En amuse-bouche du concert de ce soir, les musiciens de l’Orchestre national de Lyon se réunissent d’abord en formation de chambre pour accompagner l’organiste lettonne Iveta Apkalna dans l’interprétation de la Kammermusik n° 7 de Paul Hindemith. Celui-ci n’étant pas organiste, il eut la modestie de laisser le soliste entièrement libre du choix de ses registrations. La liberté ainsi offerte permet de découvrir à chaque écoute une nouvelle vision de l’œuvre, selon l’interprète et son instrument. Ici, Iveta Apkalna montre sa recherche constante d’équilibre avec les treize musiciens, utilisant les différents jeux sur les différents claviers pour endosser, sans jamais brusquer, les diverses fonctions que lui suggère la partition : pleinement soliste qui répond avec sa propre personnalité à l’orchestre, co-soliste dialoguant avec un ou deux autres instruments ou parfois juste membre « ordinaire » de l’ensemble.
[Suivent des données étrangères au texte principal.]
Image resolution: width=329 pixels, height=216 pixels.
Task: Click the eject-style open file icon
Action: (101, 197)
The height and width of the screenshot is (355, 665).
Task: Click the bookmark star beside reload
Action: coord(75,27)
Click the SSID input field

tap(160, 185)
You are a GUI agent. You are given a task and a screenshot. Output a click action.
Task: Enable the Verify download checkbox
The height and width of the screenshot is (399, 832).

Le deuxième mouvement « Sehr langsam und ganz ruhig » (très lent et très calme) fait entendre un chant calme voire introspectif, très régulier, toujours en mouvement malgré le tempo lent. Les harmonies et les couleurs de chaque timbre peuvent alors évoluer naturellement, tout comme les mélodies qui semblent s’étirer infiniment. On ne peut qu’apprécier, particulièrement dans le tourbillonnant finale, la direction précise, droite et efficace de Riccardo Minasi, absolument nécessaire dans cette œuvre à la rythmique et au contrepoint complexes.
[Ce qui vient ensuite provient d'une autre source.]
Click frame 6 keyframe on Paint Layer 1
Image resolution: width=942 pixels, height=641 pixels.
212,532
Après cet ouvrage, très intéressant mais sans doute peu reposant pour des oreilles non habituées à son discours dissonant et dense, une autre soliste est invitée : remplaçant Kate Aldrich initialement attendue, la soprano Elza van den Heever entre en scène pour les cinq Wesendonck-Lieder de Richard Wagner, mélodies sur des poèmes de Mathilde Wesendonck, femme du mécène du musicien et amante de ce dernier. On remarque de suite la beauté des cordes, assurément grâce au soin particulier de Riccardo Minasi, excellent violoniste lui-même, dont les élans emportent l’auditeur avec délice. L’intensité du sublime motif de la troisième mélodie « Im Treibhaus » – qui deviendra le leitmotiv de la tristesse dans le prélude du troisième acte de Tristan und Isolde – n’en est que plus forte. C’est à partir de ce numéro qu’Elza van den Heever se montre un peu plus présente, ce qui manquait précédemment, tant vocalement que physiquement. On aurait souhaité qu’elle déclame davantage ses textes poétiques et unifie sa projection, d’abord inégale par ses délicates propositions de nuances. Celles-ci sont plus sûres et encore plus appréciables dans la dernière strophe de « Im Treibhaus » comme dans le très beau « Traüme ». Son chant sincère et clair est parfaitement accompagné par le mouvement régulier et discret des cordes, ainsi que par les phrases des vents subliment menées.